Mesela Benim Adım Kırmızı’ya bakalım. İslam’da resim yapma yasağı vardır, özellikle Sünni İslam’da çok uygulanmıştır. Öte yandan da bütün 16. ve 17. yüzyıl İran resminde çok tekrarlanan temalardan biri, bir resme bakarak bir insanın suratına âşık olmak, sonra hayatta da onu görmektir. Oysa o zamanlar Müslümanlar bir insanın suratını kimlik gibi tanıtabileceği kadar iyi yapamıyorlardı. Ama bunu yapamamalarına rağmen bu hikâyeyi çok kullanıyorlardı. Bu mesela ilginç bir paradokstu.

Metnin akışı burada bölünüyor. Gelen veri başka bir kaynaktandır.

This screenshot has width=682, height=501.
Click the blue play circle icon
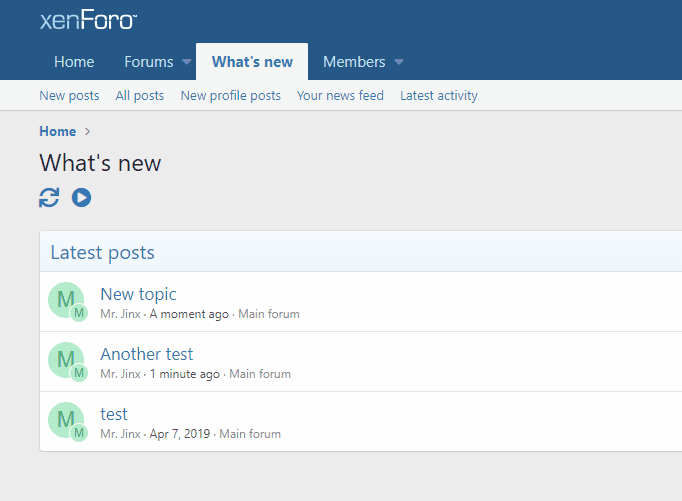point(81,198)

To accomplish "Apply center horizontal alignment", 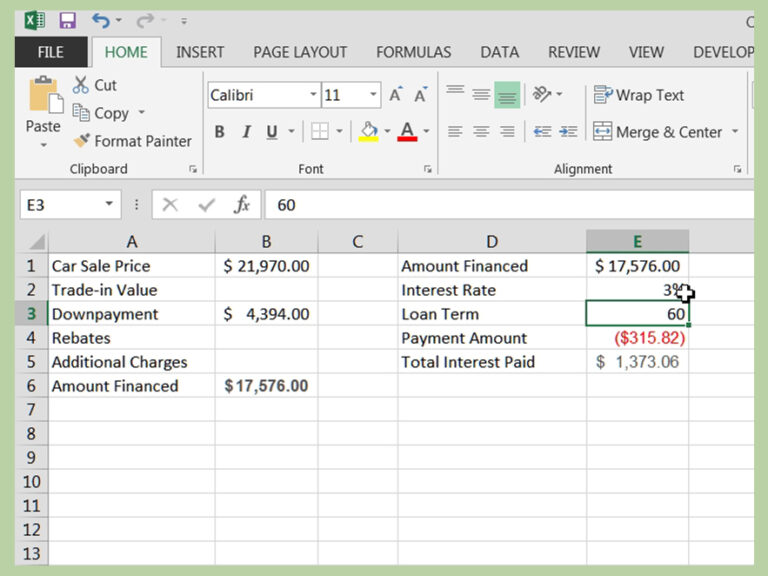I will pyautogui.click(x=481, y=132).
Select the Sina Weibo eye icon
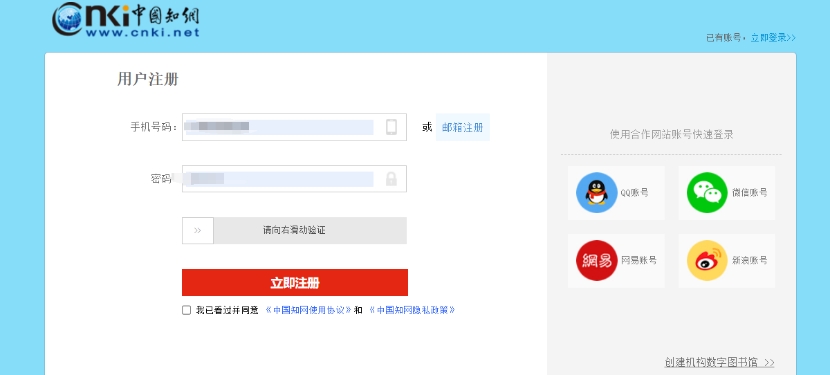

Bu tür paradokslara sinirlendiğim için bu konuda roman yazmak istiyorum. Bu tür temalara gelince hep hepimizin tanıdığı bir aileyi düşünürüm. Bunları birleştirmek isterim. Aileler sanki normallik, olağanlık, olağan kabul etme kaynağıdır benim için. Sedat Peker’in dile getirdiği rezaletleri bir ailenin içine koyarsam işte buradan bir roman çıkabilir. Bu nasıl mümkün oluyor? Böyle birbiriyle çelişkili şeyleri bazen bir gazetede, bazen birinin anlattığı hikâyede bir paradoksu keşfederim.